New York Doll - I'm certain that this film was one of a slew of recommendations made to me via Netflix. I added it to my queue and was pleasantly surprised. The story is of New York Dolls' bass player, Arthur Kane and his life after the Dolls and then their reunion in 2004. The interviews with Arthur's peers included Morrissey, one of my all-time favourite singers, songwriters, and artists. I adore his words and his voice but most of the interviews I've read paint him as not the nicest man in the world. This film showed Morrissey as tender and kind. It was wonderful to see this side of him. Anyway, back to Arthur. I loved getting to know Arthur and see him at work at the Family History Center as a Mormon librarian. The absolute best, best moment of the entire film was just after the New York Dolls performed at the Meltdown Festival in London. Arthur was backstage and Bob Geldof approached him. Geldof commented something like, "You aren't going to go back to that library are you?" (As a sidenote, I don't think Bob was trying to be condescending, I think he was like, "you are so good, man, you gotta keep making music.") Arthur was so endearing when he explained that the library was "understaffed at the moment" and how they needed him there. How sweet is that? Like, no matter how fabulous the hotel room is in comparison to his own home, or how invigorating it was to be onstage with his old friends, or even all the compliments being thrown at him, he was not about to abandon his job where he was so essential.

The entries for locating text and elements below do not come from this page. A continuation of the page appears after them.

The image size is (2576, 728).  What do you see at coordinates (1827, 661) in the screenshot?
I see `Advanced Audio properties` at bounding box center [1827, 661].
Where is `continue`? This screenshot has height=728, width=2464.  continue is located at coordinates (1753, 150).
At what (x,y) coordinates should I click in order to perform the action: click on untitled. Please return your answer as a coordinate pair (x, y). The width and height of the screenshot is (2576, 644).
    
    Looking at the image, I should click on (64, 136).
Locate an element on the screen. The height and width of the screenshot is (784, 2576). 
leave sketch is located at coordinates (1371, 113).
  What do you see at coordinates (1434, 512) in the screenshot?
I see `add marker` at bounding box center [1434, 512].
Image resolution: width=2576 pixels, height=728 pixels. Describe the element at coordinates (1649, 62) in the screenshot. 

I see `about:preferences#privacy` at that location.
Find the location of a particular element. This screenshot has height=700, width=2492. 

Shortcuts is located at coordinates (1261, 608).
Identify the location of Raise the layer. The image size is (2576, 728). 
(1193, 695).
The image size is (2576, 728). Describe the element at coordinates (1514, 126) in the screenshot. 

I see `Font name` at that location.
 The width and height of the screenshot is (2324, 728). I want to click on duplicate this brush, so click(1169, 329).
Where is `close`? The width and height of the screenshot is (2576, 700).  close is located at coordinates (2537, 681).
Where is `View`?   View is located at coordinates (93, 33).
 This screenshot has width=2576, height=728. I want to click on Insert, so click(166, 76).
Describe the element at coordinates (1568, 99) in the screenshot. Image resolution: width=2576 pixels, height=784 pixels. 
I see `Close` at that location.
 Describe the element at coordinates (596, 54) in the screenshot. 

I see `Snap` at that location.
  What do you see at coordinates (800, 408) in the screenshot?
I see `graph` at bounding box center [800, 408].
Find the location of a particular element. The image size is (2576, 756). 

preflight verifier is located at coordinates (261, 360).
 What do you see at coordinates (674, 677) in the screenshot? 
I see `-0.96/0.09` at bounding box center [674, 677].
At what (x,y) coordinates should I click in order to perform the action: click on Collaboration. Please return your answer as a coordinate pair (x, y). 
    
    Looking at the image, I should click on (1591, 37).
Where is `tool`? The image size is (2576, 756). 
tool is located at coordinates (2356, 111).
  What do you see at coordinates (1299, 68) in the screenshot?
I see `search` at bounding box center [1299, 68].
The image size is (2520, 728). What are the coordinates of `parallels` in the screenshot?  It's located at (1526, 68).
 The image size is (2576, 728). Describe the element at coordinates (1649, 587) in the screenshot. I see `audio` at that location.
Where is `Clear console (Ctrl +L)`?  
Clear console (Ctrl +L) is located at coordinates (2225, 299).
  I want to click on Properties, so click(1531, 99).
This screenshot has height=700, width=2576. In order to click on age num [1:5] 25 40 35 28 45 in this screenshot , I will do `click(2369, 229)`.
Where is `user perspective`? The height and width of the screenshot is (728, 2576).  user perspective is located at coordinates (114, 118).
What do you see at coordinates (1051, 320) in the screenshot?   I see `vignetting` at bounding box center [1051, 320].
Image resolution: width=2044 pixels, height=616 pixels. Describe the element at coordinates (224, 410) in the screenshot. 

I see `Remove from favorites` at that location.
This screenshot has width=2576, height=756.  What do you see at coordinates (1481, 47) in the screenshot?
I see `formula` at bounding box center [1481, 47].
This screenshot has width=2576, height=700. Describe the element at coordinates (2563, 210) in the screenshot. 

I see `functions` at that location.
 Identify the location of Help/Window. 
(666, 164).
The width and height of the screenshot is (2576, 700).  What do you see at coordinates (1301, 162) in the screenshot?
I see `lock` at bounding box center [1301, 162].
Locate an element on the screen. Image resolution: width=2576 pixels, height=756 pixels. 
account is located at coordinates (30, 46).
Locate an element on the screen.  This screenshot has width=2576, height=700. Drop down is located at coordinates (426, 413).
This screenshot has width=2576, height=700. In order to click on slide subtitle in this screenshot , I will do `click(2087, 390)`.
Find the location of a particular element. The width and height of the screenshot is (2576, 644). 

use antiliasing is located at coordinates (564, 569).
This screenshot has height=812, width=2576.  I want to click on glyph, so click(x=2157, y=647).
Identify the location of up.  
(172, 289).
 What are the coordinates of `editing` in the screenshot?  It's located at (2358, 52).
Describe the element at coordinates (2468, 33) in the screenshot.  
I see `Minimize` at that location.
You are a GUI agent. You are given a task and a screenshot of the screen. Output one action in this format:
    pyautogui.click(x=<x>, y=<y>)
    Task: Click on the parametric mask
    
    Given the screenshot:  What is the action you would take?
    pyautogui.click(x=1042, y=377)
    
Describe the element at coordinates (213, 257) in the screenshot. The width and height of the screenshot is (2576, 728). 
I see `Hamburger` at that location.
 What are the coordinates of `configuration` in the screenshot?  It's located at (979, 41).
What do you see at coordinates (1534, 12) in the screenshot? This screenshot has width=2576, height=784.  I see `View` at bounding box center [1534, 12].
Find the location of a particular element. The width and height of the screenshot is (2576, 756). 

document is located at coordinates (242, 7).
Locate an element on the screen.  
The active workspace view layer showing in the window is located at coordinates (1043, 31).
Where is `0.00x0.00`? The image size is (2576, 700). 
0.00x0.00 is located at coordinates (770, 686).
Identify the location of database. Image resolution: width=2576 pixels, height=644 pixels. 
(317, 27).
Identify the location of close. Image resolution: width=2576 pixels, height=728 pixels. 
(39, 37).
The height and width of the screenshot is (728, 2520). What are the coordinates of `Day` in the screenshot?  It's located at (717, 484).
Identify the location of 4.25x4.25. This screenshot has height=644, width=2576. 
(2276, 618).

The Humbling - This movie was odd and I like odd. When, armed with a shotgun and a flashlight, Al Pacino confronts Kyra Sedgwick and shouts at her that she's a Valkyrie I busted out laughing. Such a bizarre film with so many wonderful faces - Dan Hedaya, Dianne Wiest, Charles Grodin - and how great is it to see a new Buck Henry written film? That man is so good. 

My Dinner With André

Whiskey Tango Foxtrot - Got as far as the scene with Billy Bob Thornton and was like, "We're done here. It's my day off and I'm not wasting any more of it on this."

Fading Gigolo - Absolutely hysterical and beyond engaging. John Turturro gave Woody Allen all the best lines. I don't know why but when Woody told John that he was "disgusting in a very positive way" I actually howled with laughter. I couldn't catch my breath. It was just the film for a lazy Sunday morning. 

Phoenix - This picture drew me in immediately. It was such an interesting story - a woman survives the death camps of Auschwitz with horrible damage done to her face. She must undergo surgeries that leave her nearly unrecognisable. The woman searches for her husband who may very well be responsible for her being taken to the camps. Upon meeting her he has no idea who she is. He comes up with a scheme to convince people that she is his wife come back to him. That way he can collect her inheritance. Yeah, he was pretty much a scumbag with a dashing moustache. The performances were very slow and very subtle. If you are the sort of person that's completely and totally convinced that all movies of late must center around comic book characters and superheroes, explosions, constant movement and transparent plot-lines, Phoenix will change all that.